March 24, 2007
Global Warming and Arctic Wealth

Here's a story with quite a few angles.
1. The upside to global warming:

[T]he prospect of timesaving sea lanes that could transform the shipping industry the way the Suez Canal did in the 19th century.

The U.S. Geological Survey estimates the Arctic has as much as 25 percent of the world's undiscovered oil and gas. Russia reportedly sees the potential of minerals in its slice of the Arctic sector approaching $2 trillion.

Global warming is also bringing an unexpected bonus to American transportation company OmniTrax Inc., which a decade ago bought the small underutilized Northwest Passage port of Churchill, Manitoba, for a token fee of 10 Canadian dollars (about $8).

The company, which is private, won't say how much money it is making in Churchill, but it was estimated to have moved more than 500,000 tons of grain through the port in 2007.

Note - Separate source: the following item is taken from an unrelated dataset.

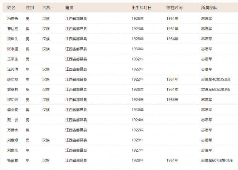Click the 姓名 column header
Viewport: 238px width, 170px height.
tap(11, 7)
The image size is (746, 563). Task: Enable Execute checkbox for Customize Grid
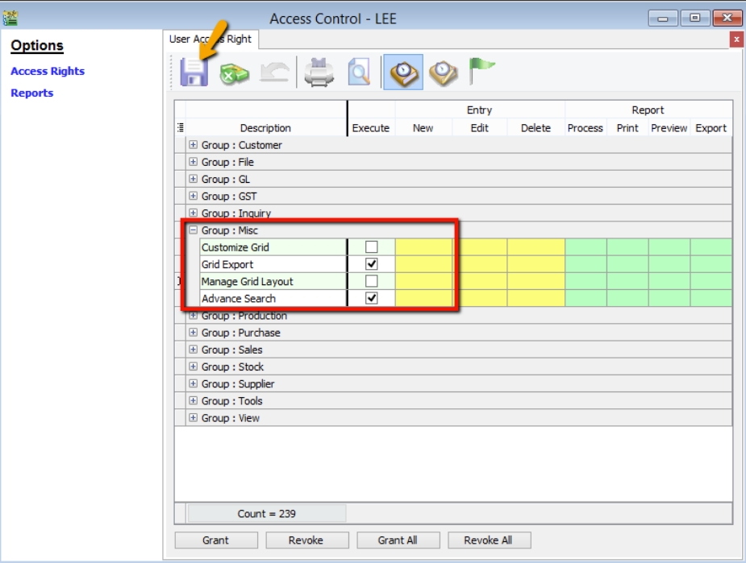tap(371, 249)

2. Response to the criticism that businesses focus on the next quarterly report:

Alan Murray, an analyst with the consulting firm Wood Mackenzie, said most petroleum companies are now focusing research and exploration on the far north. Russia is developing the vast Shkotman natural gas field off its Arctic coast, and Norwegians hope their advanced technology will find a place there.

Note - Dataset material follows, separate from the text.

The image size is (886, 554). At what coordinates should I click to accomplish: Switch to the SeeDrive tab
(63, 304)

Just a few years ago, reports said it would take 100 years for the ice to melt, but recent studies say it could happen in 10-15 years, and the United States, Canada, Russia, Denmark and Norway have been rushing to stake their claims in the Arctic.

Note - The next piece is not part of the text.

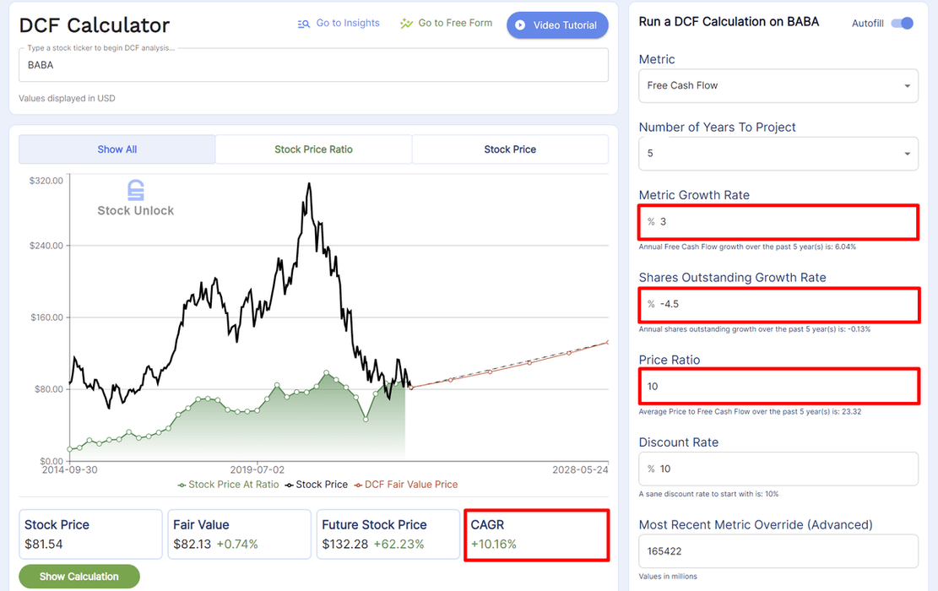
Task: Click the Go to Free Form icon
Action: click(406, 24)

3. Issues regarding sovereignty and prior claims

Norway and Russia have issues in the Barents Sea; the U.S. and Russia in Beaufort Sea; the U.S. and Canada over rights to the Northwest Passage; and even Alaska and Canada's Yukon province over their offshore boundary.

Canada, Russia and Denmark are seeking to claim waters all the way up to the North Pole, saying the seabed is part of their continental shelf under the 1982
United Nations Convention on the Law of the Sea. Norway wants to extend its claims on the same basis, although not all the way to the pole.

Canada says the Northwest Passage is its territory, a claim the United States hotly disputes, insisting the waters are neutral. Canadian Prime Minister Stephen Harper has pledged to put military icebreakers in the frigid waters "to assert our sovereignty and take action to protect our territorial integrity."

With all the squabbling over ownership, Tristan Pearce, a research associate at the University of Guelph's Global Environmental Change Group in Canada, reminded Arctic nations of who got there first: indigenous peoples like the Inuits and the Sami.

"Everybody is talking about the potential for minerals, diamonds, oil and gas, but we mustn't forget that people live there, all the way across the Arctic," he said. "They've always been there and they have a major role to play."


Want to take bets on how much the indigenous peoples get out of this?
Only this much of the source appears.